Foto: Andressa Tavares / CBN Curitiba
Foto: Andressa Tavares / CBN Curitiba

Em duas sessões, uma delas extraordinária, os deputados estaduais aprovaram o novo pacote fiscal do governo Beto Richa – que inclui a autorização para venda de ações da Copel e da Sanepar.

Nas galerias, sindicalistas e funcionários da Copel e Sanepar acompanharam a votação do novo pacote fiscal do governo Beto Richa, o 4º em cerca de dois anos.

Nas faixas e cartazes, frases em protesto contra o projeto que autoriza a venda de ações excedentes das estatais. Esse foi o ponto mais criticado pelos deputados da oposição e da bancada independente.

Nereu Moura (PMDB) informou que vai recorrer à Justiça.

Para Nelson Luersen (PDT), da bancada independente, este não é o momento ideal para o governo vender as ações.

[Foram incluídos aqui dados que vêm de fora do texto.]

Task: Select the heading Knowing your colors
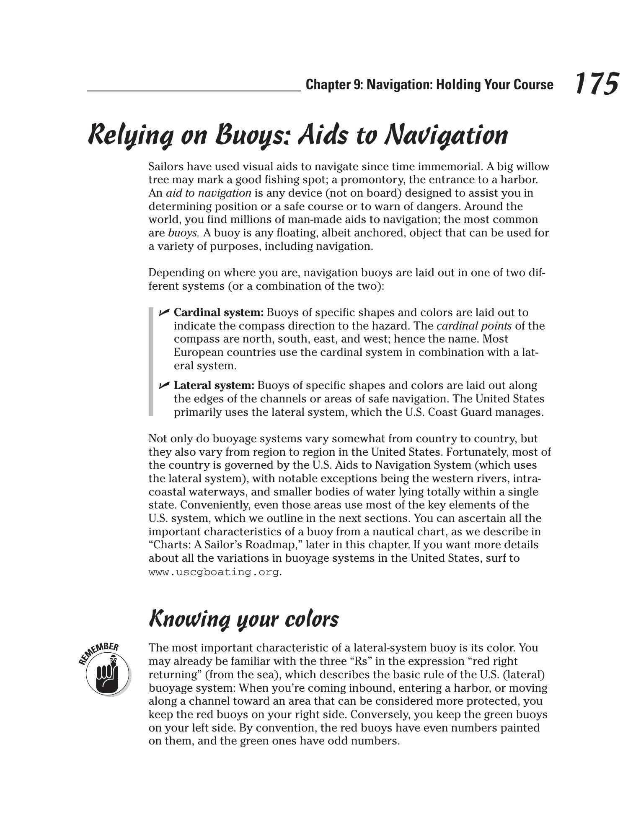pos(243,619)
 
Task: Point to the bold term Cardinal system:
pos(219,312)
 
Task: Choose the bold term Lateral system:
pos(214,385)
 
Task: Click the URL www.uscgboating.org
pos(214,572)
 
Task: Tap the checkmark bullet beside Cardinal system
pos(164,312)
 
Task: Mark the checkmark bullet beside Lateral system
pos(164,385)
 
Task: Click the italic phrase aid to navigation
pos(209,193)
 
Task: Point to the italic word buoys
pos(183,233)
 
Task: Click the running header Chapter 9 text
pos(429,85)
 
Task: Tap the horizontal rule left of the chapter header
pos(194,91)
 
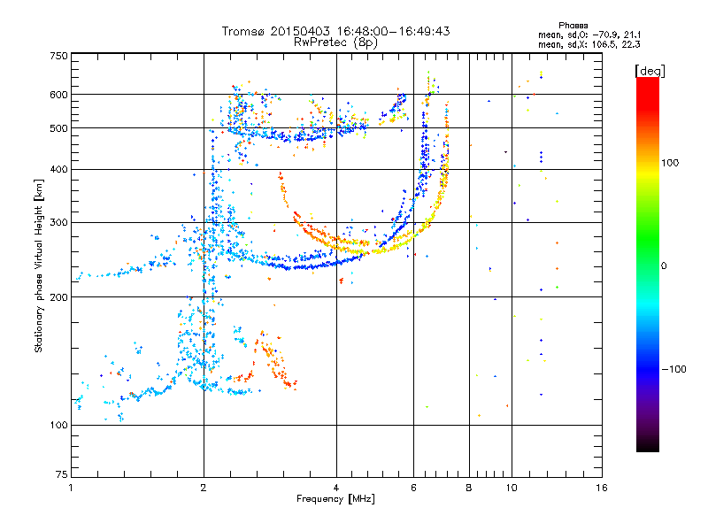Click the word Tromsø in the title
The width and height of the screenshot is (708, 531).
pyautogui.click(x=243, y=31)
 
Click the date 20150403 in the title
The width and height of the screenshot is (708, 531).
pyautogui.click(x=300, y=31)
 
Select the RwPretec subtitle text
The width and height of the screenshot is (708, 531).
pyautogui.click(x=321, y=42)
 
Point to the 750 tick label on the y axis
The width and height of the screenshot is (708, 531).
pyautogui.click(x=59, y=56)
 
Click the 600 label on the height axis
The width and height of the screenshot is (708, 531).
pyautogui.click(x=59, y=95)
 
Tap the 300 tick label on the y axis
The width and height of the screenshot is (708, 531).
pyautogui.click(x=59, y=223)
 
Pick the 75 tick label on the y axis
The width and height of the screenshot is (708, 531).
pyautogui.click(x=62, y=474)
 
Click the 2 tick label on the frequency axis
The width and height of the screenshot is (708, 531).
pyautogui.click(x=204, y=488)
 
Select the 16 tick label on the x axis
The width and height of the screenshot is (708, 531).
pyautogui.click(x=602, y=488)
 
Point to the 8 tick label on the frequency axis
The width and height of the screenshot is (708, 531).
pyautogui.click(x=469, y=488)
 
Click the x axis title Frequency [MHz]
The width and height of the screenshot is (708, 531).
pyautogui.click(x=335, y=499)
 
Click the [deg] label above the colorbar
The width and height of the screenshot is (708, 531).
pyautogui.click(x=650, y=72)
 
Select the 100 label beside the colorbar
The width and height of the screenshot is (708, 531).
pyautogui.click(x=670, y=163)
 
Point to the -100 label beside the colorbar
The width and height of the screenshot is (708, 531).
pyautogui.click(x=673, y=369)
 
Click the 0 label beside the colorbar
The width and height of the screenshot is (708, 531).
pyautogui.click(x=664, y=266)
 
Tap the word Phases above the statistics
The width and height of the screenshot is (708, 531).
pyautogui.click(x=573, y=26)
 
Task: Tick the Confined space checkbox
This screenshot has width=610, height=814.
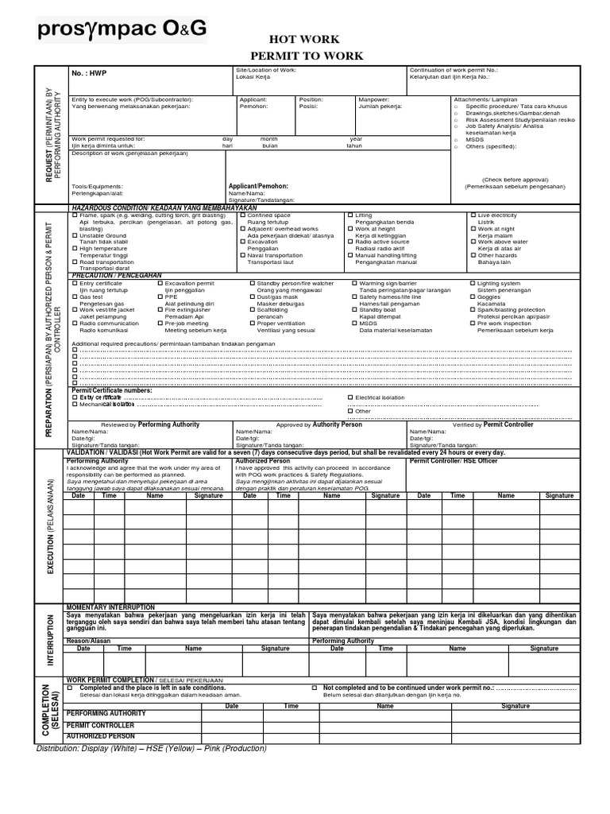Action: point(243,215)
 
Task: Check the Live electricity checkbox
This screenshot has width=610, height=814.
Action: point(473,215)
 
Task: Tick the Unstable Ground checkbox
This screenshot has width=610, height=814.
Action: point(75,236)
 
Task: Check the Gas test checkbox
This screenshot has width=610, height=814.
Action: point(75,297)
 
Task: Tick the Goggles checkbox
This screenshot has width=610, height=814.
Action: point(473,297)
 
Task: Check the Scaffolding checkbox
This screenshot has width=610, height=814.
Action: point(253,311)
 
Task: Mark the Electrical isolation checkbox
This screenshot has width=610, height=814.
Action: point(350,397)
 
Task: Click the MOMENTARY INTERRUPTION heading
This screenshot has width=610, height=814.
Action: point(110,607)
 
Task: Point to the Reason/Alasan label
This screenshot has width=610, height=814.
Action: point(88,640)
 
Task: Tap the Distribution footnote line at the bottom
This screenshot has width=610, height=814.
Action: point(151,748)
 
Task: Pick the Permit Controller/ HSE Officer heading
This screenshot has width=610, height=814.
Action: point(453,460)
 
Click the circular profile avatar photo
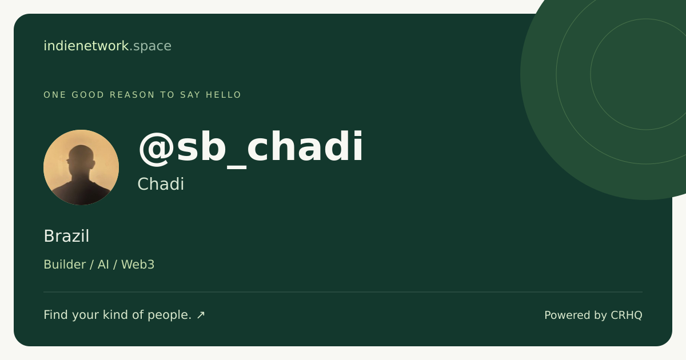pyautogui.click(x=81, y=167)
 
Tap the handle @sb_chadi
pyautogui.click(x=250, y=149)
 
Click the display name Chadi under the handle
pyautogui.click(x=161, y=184)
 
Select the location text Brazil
pyautogui.click(x=66, y=236)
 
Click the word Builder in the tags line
pyautogui.click(x=65, y=265)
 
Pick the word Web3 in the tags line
pyautogui.click(x=138, y=265)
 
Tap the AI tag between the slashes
pyautogui.click(x=103, y=265)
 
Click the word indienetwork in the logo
pyautogui.click(x=86, y=46)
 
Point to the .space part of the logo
pyautogui.click(x=150, y=46)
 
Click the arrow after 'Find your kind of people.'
pyautogui.click(x=201, y=315)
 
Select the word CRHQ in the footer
pyautogui.click(x=627, y=315)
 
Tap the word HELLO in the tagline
pyautogui.click(x=224, y=95)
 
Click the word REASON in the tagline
pyautogui.click(x=132, y=95)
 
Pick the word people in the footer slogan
pyautogui.click(x=170, y=315)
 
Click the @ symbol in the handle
pyautogui.click(x=157, y=149)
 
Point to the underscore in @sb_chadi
pyautogui.click(x=237, y=167)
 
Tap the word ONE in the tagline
pyautogui.click(x=55, y=95)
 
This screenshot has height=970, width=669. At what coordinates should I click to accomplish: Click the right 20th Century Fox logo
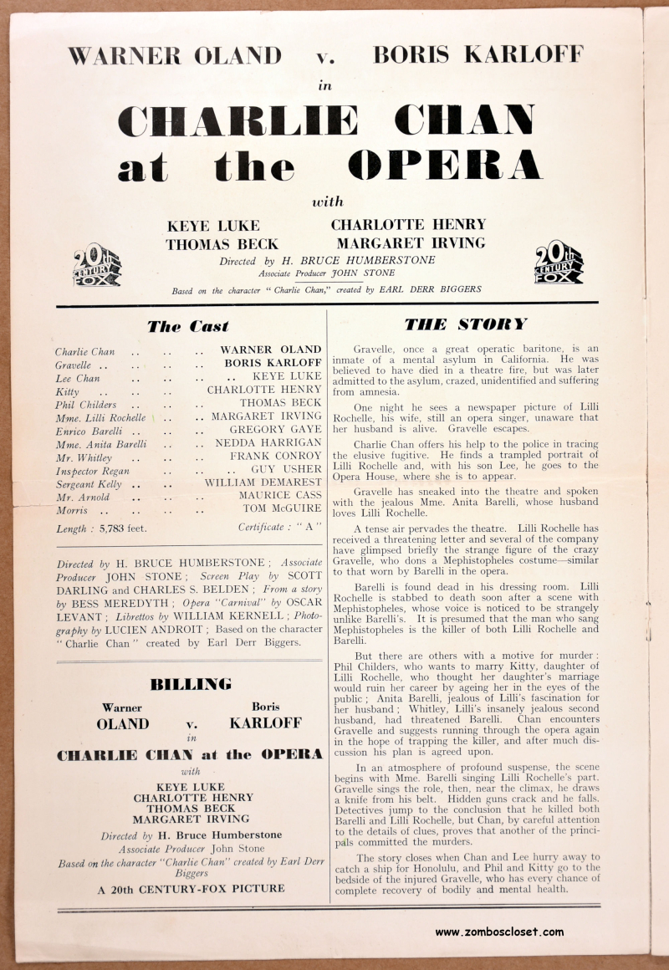pos(559,263)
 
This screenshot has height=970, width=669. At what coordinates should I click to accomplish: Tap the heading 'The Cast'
pos(187,327)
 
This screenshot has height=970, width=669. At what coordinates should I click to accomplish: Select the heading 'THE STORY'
pos(466,324)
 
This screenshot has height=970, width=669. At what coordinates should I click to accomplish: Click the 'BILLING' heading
pos(190,685)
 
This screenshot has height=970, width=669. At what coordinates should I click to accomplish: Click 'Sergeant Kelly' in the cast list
pos(88,484)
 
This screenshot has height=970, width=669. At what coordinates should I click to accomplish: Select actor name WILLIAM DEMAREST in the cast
pos(263,482)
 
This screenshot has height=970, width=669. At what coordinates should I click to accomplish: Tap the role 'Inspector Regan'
pos(92,471)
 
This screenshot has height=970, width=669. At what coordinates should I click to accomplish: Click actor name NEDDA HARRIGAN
pos(268,443)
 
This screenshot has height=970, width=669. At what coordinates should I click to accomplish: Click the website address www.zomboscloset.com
pos(499,932)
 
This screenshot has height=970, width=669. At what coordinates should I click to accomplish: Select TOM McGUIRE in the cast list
pos(282,508)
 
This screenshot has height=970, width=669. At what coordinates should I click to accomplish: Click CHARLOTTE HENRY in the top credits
pos(408,224)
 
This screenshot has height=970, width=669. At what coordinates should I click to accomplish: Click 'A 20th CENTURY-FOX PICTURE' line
pos(191,888)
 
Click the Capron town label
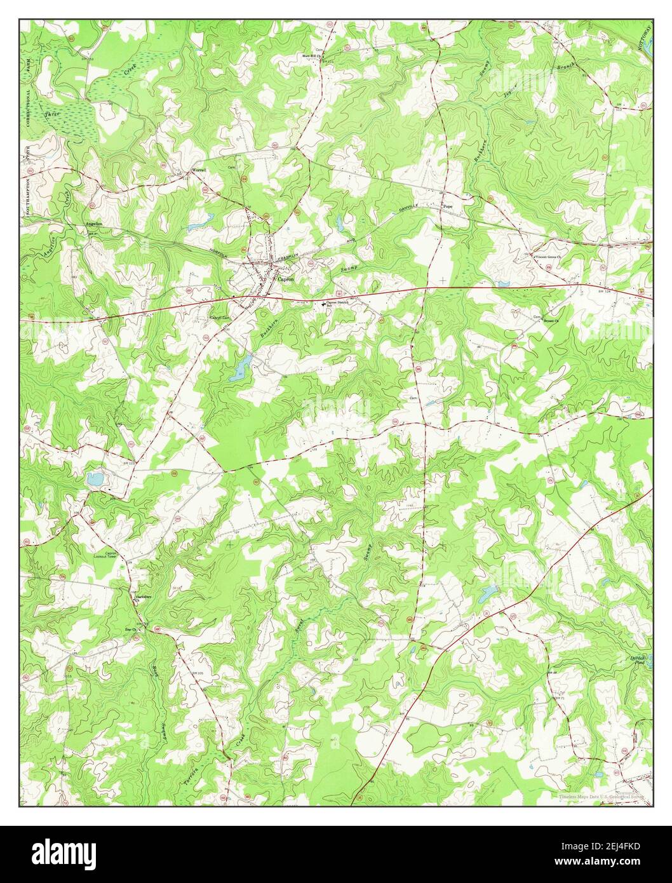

O líder do executivo na Casa, Luiz Cláudio Romanelli (PSB), nega que o patrimônio das estatais será dilapidado com a comercialização das ações. O parlamentar afirma que a venda dos papeis da Copel e Sanepar, que deve render 2 bilhões de reais a médio e longo prazo, vai resultar em investimentos no estado.

Outro projeto aprovado cria taxas para uso da água e de recursos minerais pela indústria, com estimativa de arrecadação de 100 milhões de reais por ano. Felipe Francischini (SD), que é da base governista, não poupou críticas e se posicionou contra os novos tributos.

Os 5 textos e as 154 emendas foram votados e aprovados em quase 5 horas. Uma sessão extra foi realizada. A redação final acontece na manhã desta terça feira (20).

As alterações foram propostas na última semana. Deputados reclamaram do pouco tempo pra analisar tudo.

O próprio presidente da Assembleia Legislativa, Ademar Traiano (PSDB), admitiu que não conseguiu “estudar” todo o material.

Tercilio Turini (PPS), da bancada independente, fez uma referência ao tratoraço, recurso que era bastante utilizado pra acelerar a votação de projetos e que foi extinto no ano passado.